Functional validation of the carbon dioxide receptor genes inAedes aegyptimosquitoes using RNA interference

Abstract Carbon dioxide (CO 2 ) is an important long‐range chemosensory cue used by blood‐feeding female mosquitoes to find their hosts. The CO 2 receptor in Drosophila melanogaster was previously determined to be a heterodimer comprised of two gustatory receptor (Gr) proteins, DmGr21a and DmGr63a.
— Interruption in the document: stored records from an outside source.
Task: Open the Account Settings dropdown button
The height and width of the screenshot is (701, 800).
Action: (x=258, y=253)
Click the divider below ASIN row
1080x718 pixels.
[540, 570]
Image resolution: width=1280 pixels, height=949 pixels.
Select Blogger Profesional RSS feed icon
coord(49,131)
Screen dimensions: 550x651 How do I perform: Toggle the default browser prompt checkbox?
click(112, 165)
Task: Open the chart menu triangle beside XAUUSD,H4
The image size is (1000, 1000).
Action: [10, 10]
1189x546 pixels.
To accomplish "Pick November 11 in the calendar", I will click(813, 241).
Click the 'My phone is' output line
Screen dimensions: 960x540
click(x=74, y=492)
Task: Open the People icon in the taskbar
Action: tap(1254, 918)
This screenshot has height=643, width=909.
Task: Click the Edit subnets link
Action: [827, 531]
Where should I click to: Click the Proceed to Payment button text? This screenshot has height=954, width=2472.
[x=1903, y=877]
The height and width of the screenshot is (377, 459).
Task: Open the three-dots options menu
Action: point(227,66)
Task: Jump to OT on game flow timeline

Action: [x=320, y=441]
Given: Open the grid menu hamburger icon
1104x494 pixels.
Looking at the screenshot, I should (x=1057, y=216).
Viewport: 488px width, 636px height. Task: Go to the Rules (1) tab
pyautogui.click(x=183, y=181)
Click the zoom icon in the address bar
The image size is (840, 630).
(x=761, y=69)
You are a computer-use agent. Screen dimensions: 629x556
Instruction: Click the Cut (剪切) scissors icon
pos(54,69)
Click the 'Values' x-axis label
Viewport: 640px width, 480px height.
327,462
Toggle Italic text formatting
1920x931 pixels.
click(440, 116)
In the mosquito Aedes aegypti , two putative orthologous genes, AaGr1 and AaGr3 , were identified in the genome database, along with an apparent paralogue of AaGr1 , AaGr2 . In this study, RNA interference (RNAi)‐mediated gene knockdown of either AaGr1 or AaGr3 resulted in a loss of CO 2 sensitivity in both male and female mosquitoes, suggesting that these two proteins, like the Drosophila orthologues, function as a heterodimer. RNAi‐mediated knockdown of AaGr2 expression had no impact on CO 2 reception. All three Gr genes were expressed in the maxillary palps of both Ae. aegypti and the West Nile virus vector mosquito, Culex pipiens quinquefasciatus . Interestingly, expression of the two CO 2 receptor genes was not equivalent in the two sexes and the implications of differential sex expression of the CO 2 receptor in different species are discussed. The functional identification of the CO 2 receptor in a mosquito could prove invaluable in the strategic design of compounds that disrupt the mosquito's ability to find hosts.